Themes and Meanings
“A Very Old Man with Enormous Wings” treats two issues: interpretation and invention/imagination. After the discovery of the stranger, six interpretations of his significance arise within the story. Once Pelayo recovers from his initial astonishment, he concludes that the old man is a lonely castaway. The basis for his conclusion is that the man speaks in a strong “sailor’s voice.” This explanation is merely arbitrary, however, because basic logic rejects the interpretation and makes Pelayo’s explanation merely humorous. The second interpretation is made by a neighbor woman who is thought to know “everything about life and death.” The humor of her interpretation arises in the certainty with which she pronounces that the old man is an angel.
The next three interpretations are proposed by various innocent and ingenuous villagers. According to them, the stranger may be either the mayor of the world, a five-star general, or the first of a race of winged wise men who will take charge of the universe. Although Father Gonzaga believes that the old man is not an angel, it is noteworthy that as the “official” interpreter in the town, he is the only one who refuses to offer a concrete interpretation; instead he merely sends a letter to the pope.
In the final analysis, the text offers no rational explanation for the enigmatic man. If fact, the text defies rational explanation or analysis. It is suggested, however, that the old man may be purely imaginary because he is described as disappearing in an “imaginary dot” on the horizon at the end of the story. Although critics have argued that the old man leaves because of his disillusionment with the exploitation surrounding his visit, at no time is this interpretation substantiated within the narrative itself.

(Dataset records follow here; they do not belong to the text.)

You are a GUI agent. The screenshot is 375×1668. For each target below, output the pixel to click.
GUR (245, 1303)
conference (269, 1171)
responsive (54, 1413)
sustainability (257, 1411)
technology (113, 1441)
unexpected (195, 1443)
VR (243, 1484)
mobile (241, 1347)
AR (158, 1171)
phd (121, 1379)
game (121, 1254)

“A Very Old Man with Enormous Wings” thus becomes a parody of the interpretive process itself. Appearing as the first story in the volume La increíble y triste historia de la cándida Eréndira y de su abuela desalmada (1972; Innocent Erendira, and Other Stories, 1979), it also functions as a kind of warning to the reader. The story’s implication is that one must take extreme care when attributing rational laws of cause and effect to innately irrational occurrences. The story also affirms Gabriel García Márquez’s right to invention, to the creative process, and to the life-affirming value of the human imagination.